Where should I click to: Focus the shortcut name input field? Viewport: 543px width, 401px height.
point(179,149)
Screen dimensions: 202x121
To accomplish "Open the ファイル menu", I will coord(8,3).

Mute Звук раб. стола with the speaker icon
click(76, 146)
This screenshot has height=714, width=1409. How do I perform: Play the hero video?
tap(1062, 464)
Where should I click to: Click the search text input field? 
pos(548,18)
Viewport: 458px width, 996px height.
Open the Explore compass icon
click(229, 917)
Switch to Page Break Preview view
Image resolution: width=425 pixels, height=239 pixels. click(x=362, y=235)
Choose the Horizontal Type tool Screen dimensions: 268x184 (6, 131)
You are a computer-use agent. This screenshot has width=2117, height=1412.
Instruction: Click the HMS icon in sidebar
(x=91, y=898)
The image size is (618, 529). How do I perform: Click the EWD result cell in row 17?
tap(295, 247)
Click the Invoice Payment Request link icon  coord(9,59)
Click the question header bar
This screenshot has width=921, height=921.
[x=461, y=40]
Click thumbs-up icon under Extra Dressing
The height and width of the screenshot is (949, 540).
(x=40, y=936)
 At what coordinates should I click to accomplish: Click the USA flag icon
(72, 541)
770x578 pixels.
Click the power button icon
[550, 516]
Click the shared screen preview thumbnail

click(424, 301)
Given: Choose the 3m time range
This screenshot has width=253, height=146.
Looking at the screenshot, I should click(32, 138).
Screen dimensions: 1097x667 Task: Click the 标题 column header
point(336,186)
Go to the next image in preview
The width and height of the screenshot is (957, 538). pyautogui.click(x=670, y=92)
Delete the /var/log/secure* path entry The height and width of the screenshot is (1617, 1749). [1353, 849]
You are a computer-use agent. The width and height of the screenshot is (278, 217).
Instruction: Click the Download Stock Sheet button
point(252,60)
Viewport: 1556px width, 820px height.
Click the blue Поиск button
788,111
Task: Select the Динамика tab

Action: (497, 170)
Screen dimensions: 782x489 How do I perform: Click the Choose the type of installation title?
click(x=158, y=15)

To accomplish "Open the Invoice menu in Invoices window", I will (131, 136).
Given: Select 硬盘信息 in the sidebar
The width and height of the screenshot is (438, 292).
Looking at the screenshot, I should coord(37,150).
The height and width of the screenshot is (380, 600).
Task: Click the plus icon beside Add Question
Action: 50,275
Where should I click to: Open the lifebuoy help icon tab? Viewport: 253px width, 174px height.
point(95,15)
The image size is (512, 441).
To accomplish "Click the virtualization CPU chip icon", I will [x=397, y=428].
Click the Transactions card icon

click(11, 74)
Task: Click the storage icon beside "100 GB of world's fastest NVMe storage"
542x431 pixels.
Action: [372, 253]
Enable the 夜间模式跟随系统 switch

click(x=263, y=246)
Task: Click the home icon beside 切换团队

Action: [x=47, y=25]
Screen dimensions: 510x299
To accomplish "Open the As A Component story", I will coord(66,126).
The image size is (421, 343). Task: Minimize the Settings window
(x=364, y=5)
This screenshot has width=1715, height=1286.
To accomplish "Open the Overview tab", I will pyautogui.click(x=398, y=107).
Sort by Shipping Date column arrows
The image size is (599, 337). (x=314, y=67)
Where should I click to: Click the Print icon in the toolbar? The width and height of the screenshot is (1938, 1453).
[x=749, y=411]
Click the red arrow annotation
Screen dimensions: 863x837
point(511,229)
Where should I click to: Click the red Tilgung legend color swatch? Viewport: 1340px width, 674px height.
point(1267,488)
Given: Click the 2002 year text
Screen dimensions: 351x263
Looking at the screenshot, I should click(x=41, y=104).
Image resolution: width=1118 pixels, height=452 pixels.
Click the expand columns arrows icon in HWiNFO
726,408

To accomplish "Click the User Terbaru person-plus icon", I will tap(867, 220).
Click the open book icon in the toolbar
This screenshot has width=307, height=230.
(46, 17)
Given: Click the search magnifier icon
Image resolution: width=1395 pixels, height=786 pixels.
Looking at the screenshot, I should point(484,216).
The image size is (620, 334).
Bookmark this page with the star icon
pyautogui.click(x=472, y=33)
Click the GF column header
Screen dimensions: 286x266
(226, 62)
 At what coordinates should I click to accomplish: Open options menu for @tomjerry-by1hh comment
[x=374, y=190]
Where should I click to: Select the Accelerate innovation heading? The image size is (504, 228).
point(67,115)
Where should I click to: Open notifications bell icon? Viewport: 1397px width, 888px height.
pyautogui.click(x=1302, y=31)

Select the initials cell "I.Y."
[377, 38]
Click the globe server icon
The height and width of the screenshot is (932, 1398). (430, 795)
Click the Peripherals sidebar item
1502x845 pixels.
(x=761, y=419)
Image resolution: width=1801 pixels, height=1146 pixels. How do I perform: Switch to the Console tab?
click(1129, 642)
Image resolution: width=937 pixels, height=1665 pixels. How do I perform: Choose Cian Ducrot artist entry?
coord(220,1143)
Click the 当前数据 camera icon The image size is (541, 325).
------------
GOAL = Can you print all of the entries above verbatim, from the first line to the last?

EXERCISE RESPONSE =
Where should I click to: Focus the shortcut name input field? Viewport: 543px width, 401px height.
point(179,149)
Screen dimensions: 202x121
To accomplish "Open the ファイル menu", I will coord(8,3).

Mute Звук раб. стола with the speaker icon
click(76, 146)
This screenshot has height=714, width=1409. How do I perform: Play the hero video?
tap(1062, 464)
Where should I click to: Click the search text input field? 
pos(548,18)
Viewport: 458px width, 996px height.
Open the Explore compass icon
click(229, 917)
Switch to Page Break Preview view
Image resolution: width=425 pixels, height=239 pixels. click(x=362, y=235)
Choose the Horizontal Type tool Screen dimensions: 268x184 (6, 131)
You are a computer-use agent. This screenshot has width=2117, height=1412.
Instruction: Click the HMS icon in sidebar
(x=91, y=898)
The image size is (618, 529). How do I perform: Click the EWD result cell in row 17?
tap(295, 247)
Click the Invoice Payment Request link icon  coord(9,59)
Click the question header bar
This screenshot has width=921, height=921.
[x=461, y=40]
Click thumbs-up icon under Extra Dressing
The height and width of the screenshot is (949, 540).
(x=40, y=936)
 At what coordinates should I click to accomplish: Click the USA flag icon
(72, 541)
770x578 pixels.
Click the power button icon
[550, 516]
Click the shared screen preview thumbnail

click(424, 301)
Given: Choose the 3m time range
This screenshot has width=253, height=146.
Looking at the screenshot, I should click(32, 138).
Screen dimensions: 1097x667 Task: Click the 标题 column header
point(336,186)
Go to the next image in preview
The width and height of the screenshot is (957, 538). pyautogui.click(x=670, y=92)
Delete the /var/log/secure* path entry The height and width of the screenshot is (1617, 1749). [1353, 849]
You are a computer-use agent. The width and height of the screenshot is (278, 217).
Instruction: Click the Download Stock Sheet button
point(252,60)
Viewport: 1556px width, 820px height.
Click the blue Поиск button
788,111
Task: Select the Динамика tab

Action: (497, 170)
Screen dimensions: 782x489 How do I perform: Click the Choose the type of installation title?
click(x=158, y=15)

To accomplish "Open the Invoice menu in Invoices window", I will (131, 136).
Given: Select 硬盘信息 in the sidebar
The width and height of the screenshot is (438, 292).
Looking at the screenshot, I should coord(37,150).
The height and width of the screenshot is (380, 600).
Task: Click the plus icon beside Add Question
Action: 50,275
Where should I click to: Open the lifebuoy help icon tab? Viewport: 253px width, 174px height.
point(95,15)
The image size is (512, 441).
To accomplish "Click the virtualization CPU chip icon", I will [x=397, y=428].
Click the Transactions card icon

click(11, 74)
Task: Click the storage icon beside "100 GB of world's fastest NVMe storage"
542x431 pixels.
Action: [372, 253]
Enable the 夜间模式跟随系统 switch

click(x=263, y=246)
Task: Click the home icon beside 切换团队

Action: [x=47, y=25]
Screen dimensions: 510x299
To accomplish "Open the As A Component story", I will coord(66,126).
The image size is (421, 343). Task: Minimize the Settings window
(x=364, y=5)
This screenshot has width=1715, height=1286.
To accomplish "Open the Overview tab", I will pyautogui.click(x=398, y=107).
Sort by Shipping Date column arrows
The image size is (599, 337). (x=314, y=67)
Where should I click to: Click the Print icon in the toolbar? The width and height of the screenshot is (1938, 1453).
[x=749, y=411]
Click the red arrow annotation
Screen dimensions: 863x837
point(511,229)
Where should I click to: Click the red Tilgung legend color swatch? Viewport: 1340px width, 674px height.
point(1267,488)
Given: Click the 2002 year text
Screen dimensions: 351x263
Looking at the screenshot, I should click(x=41, y=104).
Image resolution: width=1118 pixels, height=452 pixels.
Click the expand columns arrows icon in HWiNFO
726,408

To accomplish "Click the User Terbaru person-plus icon", I will tap(867, 220).
Click the open book icon in the toolbar
This screenshot has width=307, height=230.
(46, 17)
Given: Click the search magnifier icon
Image resolution: width=1395 pixels, height=786 pixels.
Looking at the screenshot, I should point(484,216).
The image size is (620, 334).
Bookmark this page with the star icon
pyautogui.click(x=472, y=33)
Click the GF column header
Screen dimensions: 286x266
(226, 62)
 At what coordinates should I click to accomplish: Open options menu for @tomjerry-by1hh comment
[x=374, y=190]
Where should I click to: Select the Accelerate innovation heading? The image size is (504, 228).
point(67,115)
Where should I click to: Open notifications bell icon? Viewport: 1397px width, 888px height.
pyautogui.click(x=1302, y=31)

Select the initials cell "I.Y."
[377, 38]
Click the globe server icon
The height and width of the screenshot is (932, 1398). (430, 795)
Click the Peripherals sidebar item
1502x845 pixels.
(x=761, y=419)
Image resolution: width=1801 pixels, height=1146 pixels. How do I perform: Switch to the Console tab?
click(1129, 642)
Image resolution: width=937 pixels, height=1665 pixels. How do I perform: Choose Cian Ducrot artist entry?
coord(220,1143)
Click the 当前数据 camera icon The image size is (541, 325).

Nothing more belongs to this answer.